Thanks ... that's immensely useful. I've been talking to MPAC every month. It's just taking forever, but my area is in an area of property value flux ...


----------



## Dana (Nov 17, 2009)

These asessments can work for you or against you. We have a neighbour who owns another property about 2 hours north east of us. A few years ago he appealled his MPAC assessment. He had assessments of comparable houses in the area as well as an appraisal of the property. After months of back and forth his assessment was increased instead of decreased as he had hoped. One of his neighbours was also increased and blamed our friend for drawing the attention of MPAC.


----------



## mrcheap (Apr 4, 2009)

hystat: I had the exact same experience as you. Appealed the assessment, they offered me a lower assessment that was still higher than it should have been, but I took it to avoid the PITA of going through a formal appeal.


----------



## Addy (Mar 12, 2010)

Sorry, I know this isn't keeping with the thread completely, but it is related. Are you able to view assessments of other properties in Ontario? I don't own property (yet) in Ontario but am curious to find out the assessed values of a few. Is there anyone here willing to log in and check out two or three addresses for me? It's purely just to get some additional information in general about an area we're considering purchasing (no real estate agent yet, don't want one quite yet).


----------



## Berubeland (Sep 6, 2009)

Addy you can only check your own.


----------



## Addy (Mar 12, 2010)

Thanks Berubeland. That is weird though; it seems on the mpac site they say, or perhaps just alluded to that you could check any property in ontario if you own property. They even stress that as tenants you can use the site, but if you rent you can only check the property you reside in.

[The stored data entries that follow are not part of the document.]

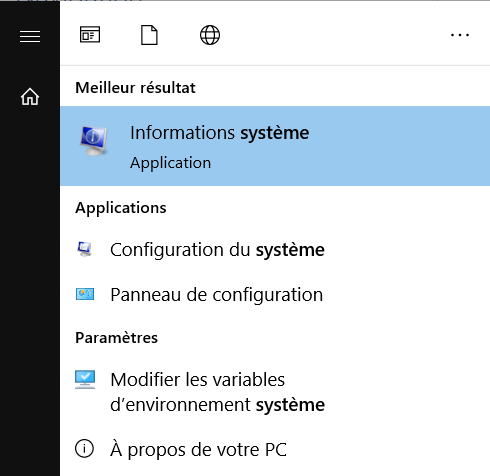Click the Application subtitle under Informations système
Image resolution: width=490 pixels, height=476 pixels.
(x=171, y=163)
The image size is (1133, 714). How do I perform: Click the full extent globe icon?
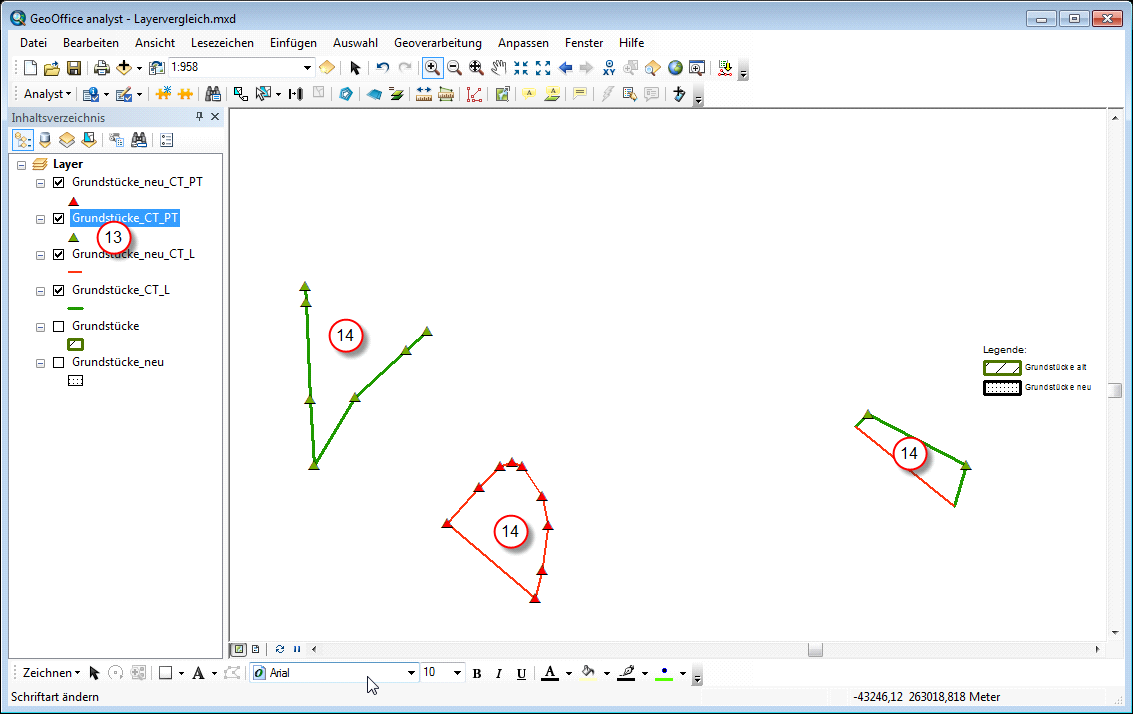[675, 68]
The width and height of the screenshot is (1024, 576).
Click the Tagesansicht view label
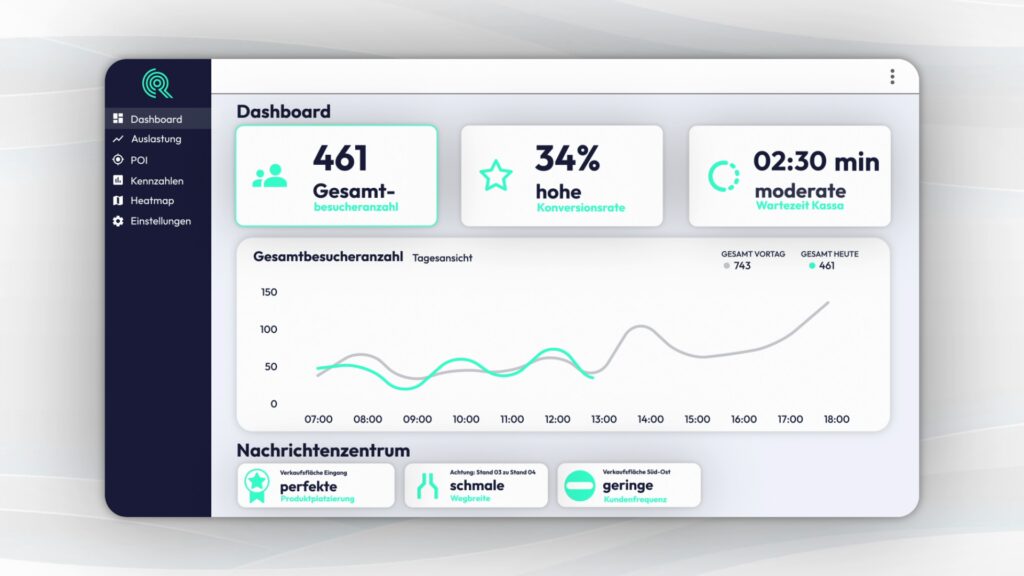click(442, 258)
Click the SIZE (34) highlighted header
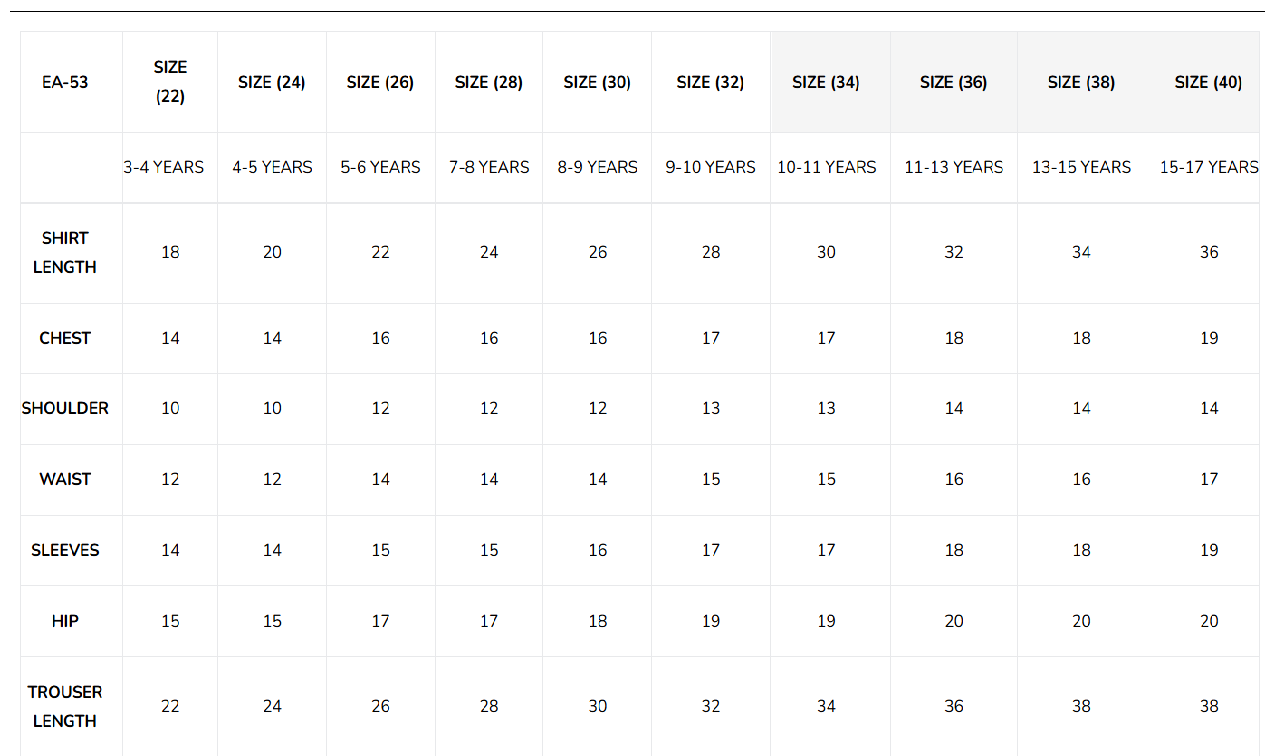1275x756 pixels. [826, 82]
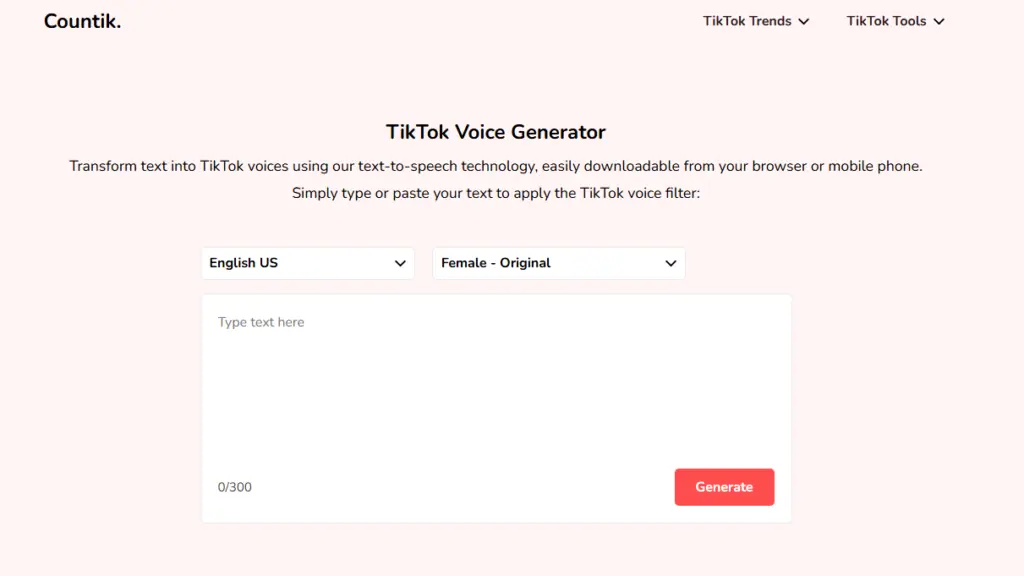
Task: Click the arrow on the voice selector
Action: 670,263
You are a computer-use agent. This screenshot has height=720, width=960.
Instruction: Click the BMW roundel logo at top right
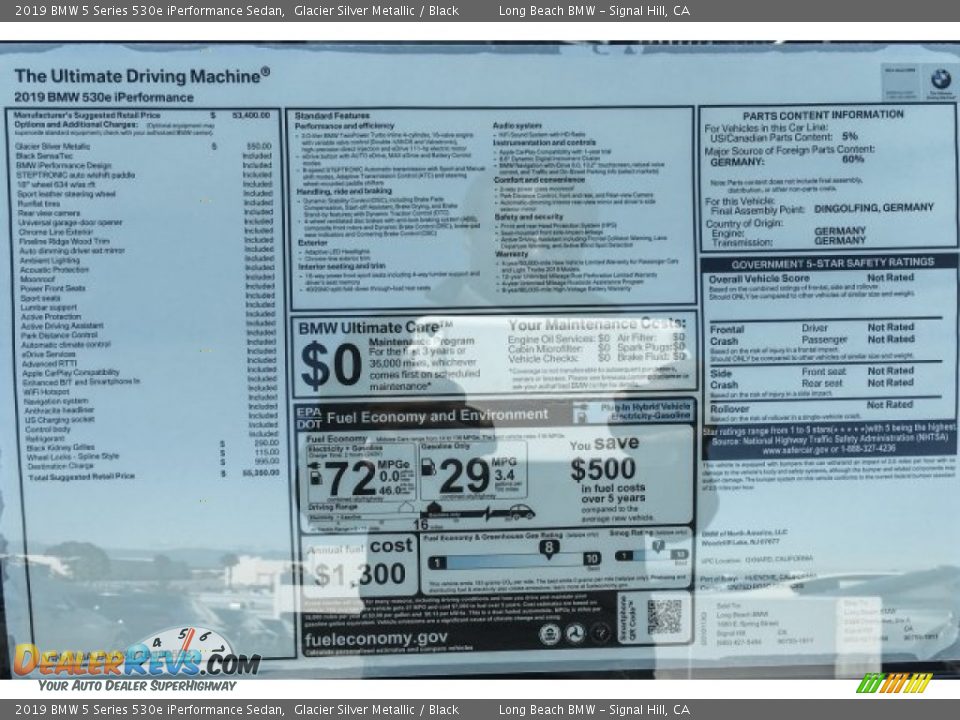939,80
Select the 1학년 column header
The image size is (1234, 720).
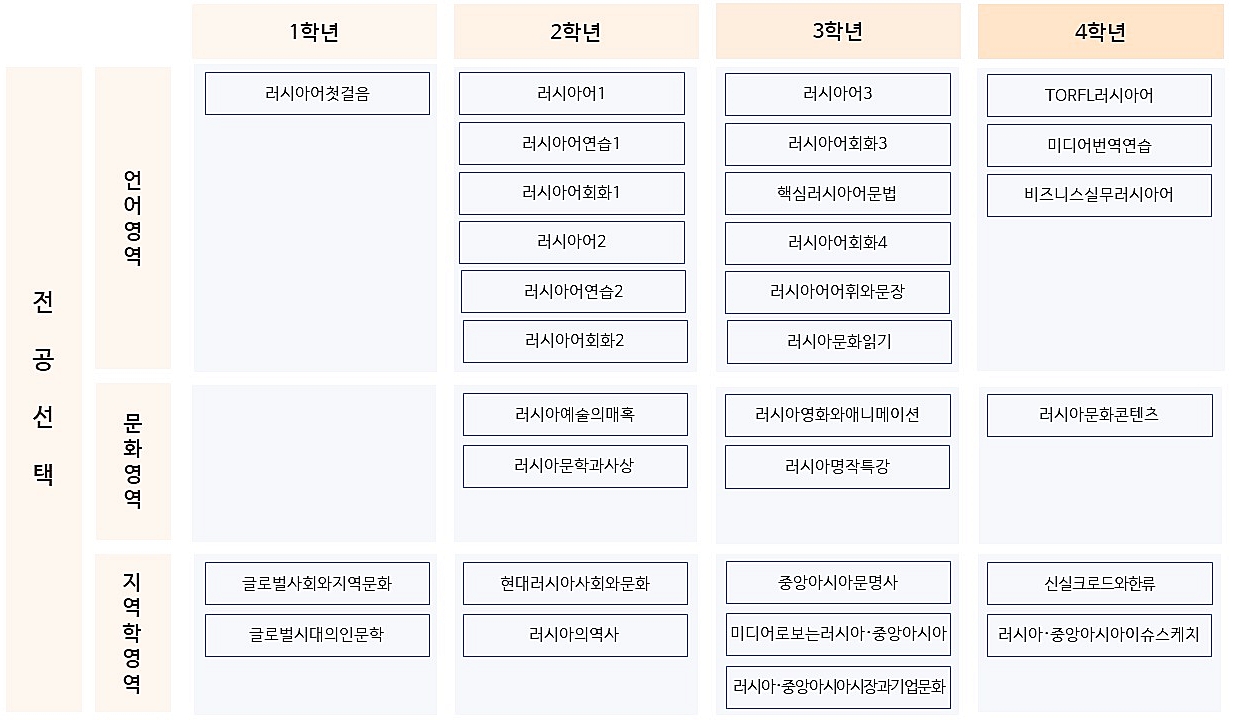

In Winnipeg we can check the city's website and view any assessment as it's public information.


----------



## kcowan (Jul 1, 2010)

I think you can use property sales data for comparative purposes from the MLS registry. Assessments are often incorrect whereas sales data is reality.


----------



## GeniusBoy27 (Jun 11, 2010)

You can check other properties around your neighbourhood via the MPAC assessments. But MPAC assessments and the retail sale value can be quite different.

BTW -- I finally got back my MPAC assessment, and they downgraded the value by 20%, which is wonderful for my property taxes!

But what it sells for is a totally different story!


----------



## Addy (Mar 12, 2010)

To clarify, I'm not looking for what the property has sold for or what it's 'market value' is. I'm looking for what the property was assessed by the city/municipality.


----------



## GeniusBoy27 (Jun 11, 2010)

MPAC only allows you to check for neighbouring properties within your vicinity.

(It feels like it's about a 5-10 km radius) ...


----------



## hystat (Jun 18, 2010)

yeah, that's my experience too... I can go about 3 streets away only (rural)

BTW, I rec'd notice from the municipality last week of a tax credit, so my acceptance is final. 
I went on line to check "my property" just now - still shows the higher value... suspect they wont rush to update that in case my neighbours are comparing and thinking about doing RFR's


----------